**ACTIVITY**
Nothing more is wanted than an exact repeat of the data below.

Records from a data source:

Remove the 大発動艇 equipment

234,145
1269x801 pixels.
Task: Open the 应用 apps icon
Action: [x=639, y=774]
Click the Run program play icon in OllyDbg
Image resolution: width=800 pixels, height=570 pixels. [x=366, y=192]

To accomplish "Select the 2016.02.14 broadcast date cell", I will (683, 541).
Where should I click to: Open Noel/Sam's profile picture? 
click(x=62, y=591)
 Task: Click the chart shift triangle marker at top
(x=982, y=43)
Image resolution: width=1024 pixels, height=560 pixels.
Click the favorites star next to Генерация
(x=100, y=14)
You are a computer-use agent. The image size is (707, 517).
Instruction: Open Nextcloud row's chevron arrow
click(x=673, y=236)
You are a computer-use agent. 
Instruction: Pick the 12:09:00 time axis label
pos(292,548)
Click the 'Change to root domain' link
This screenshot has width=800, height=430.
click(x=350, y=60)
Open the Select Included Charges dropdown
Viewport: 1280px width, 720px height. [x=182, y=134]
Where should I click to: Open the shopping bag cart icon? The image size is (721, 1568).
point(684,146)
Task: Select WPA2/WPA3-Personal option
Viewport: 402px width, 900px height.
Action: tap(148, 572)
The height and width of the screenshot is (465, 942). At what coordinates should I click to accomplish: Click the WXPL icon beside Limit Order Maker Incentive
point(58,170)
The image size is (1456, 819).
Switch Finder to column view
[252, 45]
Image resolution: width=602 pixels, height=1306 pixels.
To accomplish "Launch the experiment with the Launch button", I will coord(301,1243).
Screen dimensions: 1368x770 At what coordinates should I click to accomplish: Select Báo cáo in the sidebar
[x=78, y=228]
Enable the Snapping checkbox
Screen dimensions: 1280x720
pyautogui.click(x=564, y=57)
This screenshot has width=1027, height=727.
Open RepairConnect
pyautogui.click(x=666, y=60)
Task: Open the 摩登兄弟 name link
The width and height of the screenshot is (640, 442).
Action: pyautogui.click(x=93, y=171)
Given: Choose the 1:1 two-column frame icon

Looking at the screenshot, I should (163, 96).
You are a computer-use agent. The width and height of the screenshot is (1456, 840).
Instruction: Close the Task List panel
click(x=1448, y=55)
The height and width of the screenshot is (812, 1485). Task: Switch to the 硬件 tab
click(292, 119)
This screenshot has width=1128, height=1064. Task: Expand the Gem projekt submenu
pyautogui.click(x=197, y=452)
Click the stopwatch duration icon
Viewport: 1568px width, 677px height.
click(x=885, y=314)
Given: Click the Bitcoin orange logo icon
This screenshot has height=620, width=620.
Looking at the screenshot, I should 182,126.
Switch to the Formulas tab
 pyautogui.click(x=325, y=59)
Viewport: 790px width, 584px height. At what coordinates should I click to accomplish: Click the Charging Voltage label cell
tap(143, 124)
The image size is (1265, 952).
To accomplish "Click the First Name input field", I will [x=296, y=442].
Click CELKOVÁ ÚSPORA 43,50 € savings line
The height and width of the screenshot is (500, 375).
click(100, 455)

**TASK SOLUTION**
Remove the 大発動艇 equipment

234,145
1269x801 pixels.
Task: Open the 应用 apps icon
Action: [x=639, y=774]
Click the Run program play icon in OllyDbg
Image resolution: width=800 pixels, height=570 pixels. [x=366, y=192]

To accomplish "Select the 2016.02.14 broadcast date cell", I will (683, 541).
Where should I click to: Open Noel/Sam's profile picture? 
click(x=62, y=591)
 Task: Click the chart shift triangle marker at top
(x=982, y=43)
Image resolution: width=1024 pixels, height=560 pixels.
Click the favorites star next to Генерация
(x=100, y=14)
You are a computer-use agent. The image size is (707, 517).
Instruction: Open Nextcloud row's chevron arrow
click(x=673, y=236)
You are a computer-use agent. 
Instruction: Pick the 12:09:00 time axis label
pos(292,548)
Click the 'Change to root domain' link
This screenshot has width=800, height=430.
click(x=350, y=60)
Open the Select Included Charges dropdown
Viewport: 1280px width, 720px height. [x=182, y=134]
Where should I click to: Open the shopping bag cart icon? The image size is (721, 1568).
point(684,146)
Task: Select WPA2/WPA3-Personal option
Viewport: 402px width, 900px height.
Action: tap(148, 572)
The height and width of the screenshot is (465, 942). At what coordinates should I click to accomplish: Click the WXPL icon beside Limit Order Maker Incentive
point(58,170)
The image size is (1456, 819).
Switch Finder to column view
[252, 45]
Image resolution: width=602 pixels, height=1306 pixels.
To accomplish "Launch the experiment with the Launch button", I will coord(301,1243).
Screen dimensions: 1368x770 At what coordinates should I click to accomplish: Select Báo cáo in the sidebar
[x=78, y=228]
Enable the Snapping checkbox
Screen dimensions: 1280x720
pyautogui.click(x=564, y=57)
This screenshot has width=1027, height=727.
Open RepairConnect
pyautogui.click(x=666, y=60)
Task: Open the 摩登兄弟 name link
The width and height of the screenshot is (640, 442).
Action: pyautogui.click(x=93, y=171)
Given: Choose the 1:1 two-column frame icon

Looking at the screenshot, I should (163, 96).
You are a computer-use agent. The width and height of the screenshot is (1456, 840).
Instruction: Close the Task List panel
click(x=1448, y=55)
The height and width of the screenshot is (812, 1485). Task: Switch to the 硬件 tab
click(292, 119)
This screenshot has width=1128, height=1064. Task: Expand the Gem projekt submenu
pyautogui.click(x=197, y=452)
Click the stopwatch duration icon
Viewport: 1568px width, 677px height.
click(x=885, y=314)
Given: Click the Bitcoin orange logo icon
This screenshot has height=620, width=620.
Looking at the screenshot, I should 182,126.
Switch to the Formulas tab
 pyautogui.click(x=325, y=59)
Viewport: 790px width, 584px height. At what coordinates should I click to accomplish: Click the Charging Voltage label cell
tap(143, 124)
The image size is (1265, 952).
To accomplish "Click the First Name input field", I will [x=296, y=442].
Click CELKOVÁ ÚSPORA 43,50 € savings line
The height and width of the screenshot is (500, 375).
click(100, 455)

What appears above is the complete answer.